En 2015, nous avons assisté à l’inversion de certaines tendances qui avaient précédemment changé dans une direction favorable aux plaignants. Par exemple, les tribunaux inférieurs avaient déjà énoncé un seuil relativement bas pour accorder l’autorisation aux demandeurs d’intenter des recours collectifs en valeurs mobilières prévus par la loi. En 2015, la Cour suprême du Canada a augmenté ce seuil, ce qui a donné lieu à un critère plus rigoureux pour les congés. De même, alors que de nombreux recours collectifs en responsabilité du fait des produits étaient auparavant certifiés comme des recours collectifs « par excellence », plusieurs recours collectifs en responsabilité du fait des produits se sont vu refuser la certification en 2015.

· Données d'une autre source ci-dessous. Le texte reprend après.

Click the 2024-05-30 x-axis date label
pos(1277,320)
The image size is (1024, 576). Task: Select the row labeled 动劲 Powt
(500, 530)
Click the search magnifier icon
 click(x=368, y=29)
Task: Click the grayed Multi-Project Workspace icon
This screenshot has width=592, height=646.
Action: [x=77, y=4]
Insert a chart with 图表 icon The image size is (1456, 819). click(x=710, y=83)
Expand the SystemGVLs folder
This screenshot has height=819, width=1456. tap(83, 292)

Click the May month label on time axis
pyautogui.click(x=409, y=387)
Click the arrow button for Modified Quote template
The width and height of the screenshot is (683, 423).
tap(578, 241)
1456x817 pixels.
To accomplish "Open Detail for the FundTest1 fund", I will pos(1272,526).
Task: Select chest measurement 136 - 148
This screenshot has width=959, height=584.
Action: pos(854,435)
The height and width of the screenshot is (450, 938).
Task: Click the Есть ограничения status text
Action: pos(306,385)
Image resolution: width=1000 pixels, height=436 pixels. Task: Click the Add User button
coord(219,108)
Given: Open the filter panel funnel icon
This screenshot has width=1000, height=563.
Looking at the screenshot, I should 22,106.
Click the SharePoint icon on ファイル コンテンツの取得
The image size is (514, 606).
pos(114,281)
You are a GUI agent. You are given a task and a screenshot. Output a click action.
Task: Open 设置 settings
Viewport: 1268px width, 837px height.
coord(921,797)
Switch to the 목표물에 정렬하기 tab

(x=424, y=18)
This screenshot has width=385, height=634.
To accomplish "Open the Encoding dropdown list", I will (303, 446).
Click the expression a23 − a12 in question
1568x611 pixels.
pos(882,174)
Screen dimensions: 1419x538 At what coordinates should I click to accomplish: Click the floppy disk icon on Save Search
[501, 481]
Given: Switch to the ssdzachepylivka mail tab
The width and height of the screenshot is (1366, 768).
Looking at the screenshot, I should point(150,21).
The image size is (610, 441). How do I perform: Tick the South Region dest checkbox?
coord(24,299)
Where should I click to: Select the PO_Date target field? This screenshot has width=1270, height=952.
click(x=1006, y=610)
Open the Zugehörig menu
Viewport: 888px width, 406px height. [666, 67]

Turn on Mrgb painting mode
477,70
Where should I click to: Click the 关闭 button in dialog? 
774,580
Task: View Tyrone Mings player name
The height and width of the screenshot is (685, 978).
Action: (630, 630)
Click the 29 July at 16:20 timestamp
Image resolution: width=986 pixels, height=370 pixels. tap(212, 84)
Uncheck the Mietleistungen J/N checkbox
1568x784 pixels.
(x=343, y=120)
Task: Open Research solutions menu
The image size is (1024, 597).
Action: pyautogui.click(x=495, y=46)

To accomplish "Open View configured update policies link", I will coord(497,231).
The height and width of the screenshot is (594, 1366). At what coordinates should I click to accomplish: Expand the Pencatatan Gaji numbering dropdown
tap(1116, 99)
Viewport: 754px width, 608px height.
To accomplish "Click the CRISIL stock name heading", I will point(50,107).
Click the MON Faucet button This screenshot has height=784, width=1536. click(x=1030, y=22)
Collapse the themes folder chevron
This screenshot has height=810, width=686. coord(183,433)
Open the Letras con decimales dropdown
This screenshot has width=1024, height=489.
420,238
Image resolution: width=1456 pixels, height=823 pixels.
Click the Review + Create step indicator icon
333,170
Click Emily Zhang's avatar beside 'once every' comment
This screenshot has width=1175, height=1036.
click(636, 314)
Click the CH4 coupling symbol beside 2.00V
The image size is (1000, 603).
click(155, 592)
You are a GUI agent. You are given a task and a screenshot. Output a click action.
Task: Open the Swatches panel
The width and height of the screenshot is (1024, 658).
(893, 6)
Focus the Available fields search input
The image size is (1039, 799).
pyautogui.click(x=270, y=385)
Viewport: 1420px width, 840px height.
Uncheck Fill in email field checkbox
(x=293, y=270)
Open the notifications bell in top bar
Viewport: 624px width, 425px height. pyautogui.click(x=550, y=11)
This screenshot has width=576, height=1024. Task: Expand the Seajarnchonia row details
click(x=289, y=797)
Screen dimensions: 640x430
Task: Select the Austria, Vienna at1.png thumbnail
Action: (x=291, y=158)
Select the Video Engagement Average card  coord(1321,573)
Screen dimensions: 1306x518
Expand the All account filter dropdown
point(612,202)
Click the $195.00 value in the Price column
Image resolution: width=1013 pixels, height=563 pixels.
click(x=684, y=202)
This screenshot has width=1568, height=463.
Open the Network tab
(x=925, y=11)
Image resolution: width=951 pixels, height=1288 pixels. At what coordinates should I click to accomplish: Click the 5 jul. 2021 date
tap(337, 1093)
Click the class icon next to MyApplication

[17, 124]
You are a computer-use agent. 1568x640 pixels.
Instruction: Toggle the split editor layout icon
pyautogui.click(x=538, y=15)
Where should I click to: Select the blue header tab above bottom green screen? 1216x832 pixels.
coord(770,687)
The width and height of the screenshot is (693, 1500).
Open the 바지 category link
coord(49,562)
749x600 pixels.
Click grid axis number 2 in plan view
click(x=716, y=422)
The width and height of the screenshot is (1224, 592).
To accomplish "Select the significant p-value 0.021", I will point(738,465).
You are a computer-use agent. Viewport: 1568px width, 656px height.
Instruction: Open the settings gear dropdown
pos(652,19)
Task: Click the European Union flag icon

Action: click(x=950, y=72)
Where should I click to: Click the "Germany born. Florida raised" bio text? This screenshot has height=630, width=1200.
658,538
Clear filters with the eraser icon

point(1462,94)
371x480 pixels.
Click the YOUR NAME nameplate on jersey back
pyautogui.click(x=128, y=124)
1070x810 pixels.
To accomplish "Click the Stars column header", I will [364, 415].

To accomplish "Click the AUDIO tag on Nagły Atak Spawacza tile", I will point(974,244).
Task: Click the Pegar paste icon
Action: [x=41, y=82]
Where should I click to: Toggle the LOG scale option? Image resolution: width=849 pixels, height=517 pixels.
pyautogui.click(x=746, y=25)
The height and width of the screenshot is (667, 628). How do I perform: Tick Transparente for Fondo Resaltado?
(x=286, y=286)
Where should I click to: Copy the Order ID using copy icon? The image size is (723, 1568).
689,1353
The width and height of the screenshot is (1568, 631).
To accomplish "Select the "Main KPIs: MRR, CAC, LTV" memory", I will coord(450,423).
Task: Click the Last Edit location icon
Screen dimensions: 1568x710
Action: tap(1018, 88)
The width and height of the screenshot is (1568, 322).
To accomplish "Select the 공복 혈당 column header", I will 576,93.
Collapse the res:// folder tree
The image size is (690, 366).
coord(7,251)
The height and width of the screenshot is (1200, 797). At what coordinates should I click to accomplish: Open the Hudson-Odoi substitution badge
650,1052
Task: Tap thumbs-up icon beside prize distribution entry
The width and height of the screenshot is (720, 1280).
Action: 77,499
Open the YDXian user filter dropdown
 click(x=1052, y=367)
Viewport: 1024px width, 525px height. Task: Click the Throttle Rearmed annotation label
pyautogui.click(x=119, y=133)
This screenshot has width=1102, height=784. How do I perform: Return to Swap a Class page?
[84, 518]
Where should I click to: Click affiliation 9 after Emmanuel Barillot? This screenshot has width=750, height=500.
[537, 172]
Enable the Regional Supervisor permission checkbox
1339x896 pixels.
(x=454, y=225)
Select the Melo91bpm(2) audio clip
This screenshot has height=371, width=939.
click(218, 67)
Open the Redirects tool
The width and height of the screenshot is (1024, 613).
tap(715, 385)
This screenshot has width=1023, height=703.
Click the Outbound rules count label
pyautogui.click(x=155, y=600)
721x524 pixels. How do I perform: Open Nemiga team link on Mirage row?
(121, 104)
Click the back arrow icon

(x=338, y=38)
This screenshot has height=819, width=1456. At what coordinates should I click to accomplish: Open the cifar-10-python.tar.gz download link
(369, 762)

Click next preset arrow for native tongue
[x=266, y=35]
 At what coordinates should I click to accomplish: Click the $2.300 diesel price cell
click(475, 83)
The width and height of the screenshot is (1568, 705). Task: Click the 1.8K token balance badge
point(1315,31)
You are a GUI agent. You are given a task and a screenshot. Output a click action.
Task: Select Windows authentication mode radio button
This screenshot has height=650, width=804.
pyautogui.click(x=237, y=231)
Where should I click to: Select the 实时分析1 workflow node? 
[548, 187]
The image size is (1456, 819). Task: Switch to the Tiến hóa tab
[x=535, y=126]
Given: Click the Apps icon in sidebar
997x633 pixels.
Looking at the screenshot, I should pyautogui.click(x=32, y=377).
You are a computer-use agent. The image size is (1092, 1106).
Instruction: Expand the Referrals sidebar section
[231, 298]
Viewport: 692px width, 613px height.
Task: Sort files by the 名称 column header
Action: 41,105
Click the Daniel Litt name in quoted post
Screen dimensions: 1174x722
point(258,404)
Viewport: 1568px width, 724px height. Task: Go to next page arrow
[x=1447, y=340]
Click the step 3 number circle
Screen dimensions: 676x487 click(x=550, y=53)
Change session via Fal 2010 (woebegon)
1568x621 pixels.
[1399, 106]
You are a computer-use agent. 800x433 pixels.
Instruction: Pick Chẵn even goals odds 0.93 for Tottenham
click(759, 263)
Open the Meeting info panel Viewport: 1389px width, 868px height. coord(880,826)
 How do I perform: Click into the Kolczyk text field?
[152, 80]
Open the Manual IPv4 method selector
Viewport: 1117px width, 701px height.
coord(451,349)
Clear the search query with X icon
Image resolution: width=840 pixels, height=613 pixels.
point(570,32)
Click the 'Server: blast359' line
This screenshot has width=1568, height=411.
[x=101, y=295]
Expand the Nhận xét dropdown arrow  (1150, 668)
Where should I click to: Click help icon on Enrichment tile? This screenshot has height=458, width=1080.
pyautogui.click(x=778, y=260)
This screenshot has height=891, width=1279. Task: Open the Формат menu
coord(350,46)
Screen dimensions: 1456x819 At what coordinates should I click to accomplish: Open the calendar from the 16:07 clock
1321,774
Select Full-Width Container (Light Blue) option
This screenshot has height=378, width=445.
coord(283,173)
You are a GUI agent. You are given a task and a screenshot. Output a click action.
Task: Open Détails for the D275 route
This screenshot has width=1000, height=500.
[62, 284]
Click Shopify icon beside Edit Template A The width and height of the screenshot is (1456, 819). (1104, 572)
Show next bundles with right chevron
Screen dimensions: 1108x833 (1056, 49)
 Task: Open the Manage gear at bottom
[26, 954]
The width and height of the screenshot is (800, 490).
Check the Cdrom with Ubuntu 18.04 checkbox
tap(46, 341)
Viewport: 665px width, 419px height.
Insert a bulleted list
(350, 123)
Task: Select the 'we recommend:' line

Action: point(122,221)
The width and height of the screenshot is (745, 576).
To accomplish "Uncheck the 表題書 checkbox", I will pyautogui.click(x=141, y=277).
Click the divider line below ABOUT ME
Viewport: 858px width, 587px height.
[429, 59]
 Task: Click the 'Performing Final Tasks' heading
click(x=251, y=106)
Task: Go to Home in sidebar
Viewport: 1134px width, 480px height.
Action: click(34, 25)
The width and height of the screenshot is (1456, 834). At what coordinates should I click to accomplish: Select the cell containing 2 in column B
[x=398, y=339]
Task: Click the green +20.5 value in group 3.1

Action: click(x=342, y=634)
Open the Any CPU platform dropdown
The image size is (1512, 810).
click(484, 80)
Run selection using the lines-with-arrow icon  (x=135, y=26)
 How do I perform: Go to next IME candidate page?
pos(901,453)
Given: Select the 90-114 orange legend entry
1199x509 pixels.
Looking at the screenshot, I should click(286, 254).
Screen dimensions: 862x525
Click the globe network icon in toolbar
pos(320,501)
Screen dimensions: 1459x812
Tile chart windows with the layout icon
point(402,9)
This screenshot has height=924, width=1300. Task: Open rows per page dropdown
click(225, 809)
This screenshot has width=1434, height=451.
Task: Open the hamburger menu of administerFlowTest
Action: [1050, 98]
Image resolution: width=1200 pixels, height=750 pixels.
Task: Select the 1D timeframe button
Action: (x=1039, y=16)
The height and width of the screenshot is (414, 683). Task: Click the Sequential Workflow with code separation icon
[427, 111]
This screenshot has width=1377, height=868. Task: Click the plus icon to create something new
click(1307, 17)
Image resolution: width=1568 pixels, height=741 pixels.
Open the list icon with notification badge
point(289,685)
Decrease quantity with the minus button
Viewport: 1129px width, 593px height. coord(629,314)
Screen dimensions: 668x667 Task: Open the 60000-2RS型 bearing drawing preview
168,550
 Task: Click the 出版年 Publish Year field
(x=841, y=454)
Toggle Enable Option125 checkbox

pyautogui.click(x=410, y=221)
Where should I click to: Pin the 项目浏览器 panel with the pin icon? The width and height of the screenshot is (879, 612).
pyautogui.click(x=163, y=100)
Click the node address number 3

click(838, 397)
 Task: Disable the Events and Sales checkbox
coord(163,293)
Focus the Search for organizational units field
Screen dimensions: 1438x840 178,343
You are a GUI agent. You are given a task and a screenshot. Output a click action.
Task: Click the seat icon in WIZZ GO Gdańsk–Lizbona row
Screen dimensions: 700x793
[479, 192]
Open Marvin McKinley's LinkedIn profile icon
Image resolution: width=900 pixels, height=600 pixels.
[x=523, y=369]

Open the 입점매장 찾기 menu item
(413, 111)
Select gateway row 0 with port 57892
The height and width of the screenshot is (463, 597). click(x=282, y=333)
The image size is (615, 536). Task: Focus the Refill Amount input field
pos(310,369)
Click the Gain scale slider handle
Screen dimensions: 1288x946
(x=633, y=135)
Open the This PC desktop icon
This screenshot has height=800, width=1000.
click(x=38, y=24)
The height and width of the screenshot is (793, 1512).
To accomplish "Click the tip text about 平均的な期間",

Nous prévoyons que l’année à venir verra:
- une plus grande certitude dans les recours collectifs en vertu de la Loi sur les valeurs mobilières, particulièrement en ce qui a trait au critère de l’autorisation d’intenter des réclamations pour fausses déclarations prévues par la loi sur le marché secondaire;
- un examen judiciaire plus approfondi des recours collectifs en responsabilité du fait des produits à l’étape de la certification et une attention accrue de la part des défendeurs pour résister à la certification dans de telles actions;
- des directives judiciaires sur les recours collectifs en matière de concurrence et, en particulier, sur la viabilité des recours collectifs comportant des poursuites en responsabilité délictuelle fondées sur des infractions à la Loi sur la concurrence;
- une plus grande réticence des juges à certifier les recours collectifs mondiaux, ainsi qu’une plus grande réticence des juges à certifier des recours collectifs parallèles si un recours collectif national a été certifié;
- clarification de la Cour suprême du Canada sur la question de savoir si les juges provinciaux peuvent siéger dans le cadre de recours collectifs nationaux à l’extérieur de leur province d’origine;
- un examen judiciaire plus approfondi de la preuve d’expert déposée à l’étape de la certification;
- mettre davantage l’accent sur les productions non parties, particulièrement en ce qui a trait à la preuve dans les instances réglementaires;
- une surveillance accrue des arrangements en matière d’honoraires d’avocat afin d’assurer l’équité envers les membres du groupe; et
- plus de certitude quant à la phase individuelle des recours collectifs (après l’étape des questions communes).
Valeurs mobilières
La Cour suprême donne des dents au test de congé : Theratechnologies Inc c. 121851 Canada Inc
La Cour suprême du Canada a rendu deux décisions de recours collectif en 2015, toutes deux relatives à des réclamations pour fausses déclarations sur le marché secondaire en vertu des lois sur les valeurs mobilières. L’une des décisions était Theratechnologies Inc c. 121851 Canada Inc; 1 l’autre était l’affaire Banque Canadienne Impériale de Commerce c. Vert.2
Dans Theratechnologies, pour la première fois, la Cour suprême s’est penchée directement sur le seuil d’autorisation pour les demandeurs d’intenter des actions concernant les causes d’action prévues par la loi pour fausses déclarations sur le marché secondaire. Contrairement aux décisions antérieures de plusieurs cours d’appel provinciales qui avaient établi une norme remarquablement basse, la Cour suprême a déclaré que l’exigence légale de demander l’autorisation avant d’entreprendre de telles actions reflète un objectif législatif de créer un « mécanisme de filtrage dissuasif robuste » qui devrait être « plus qu’un ralentisseur ».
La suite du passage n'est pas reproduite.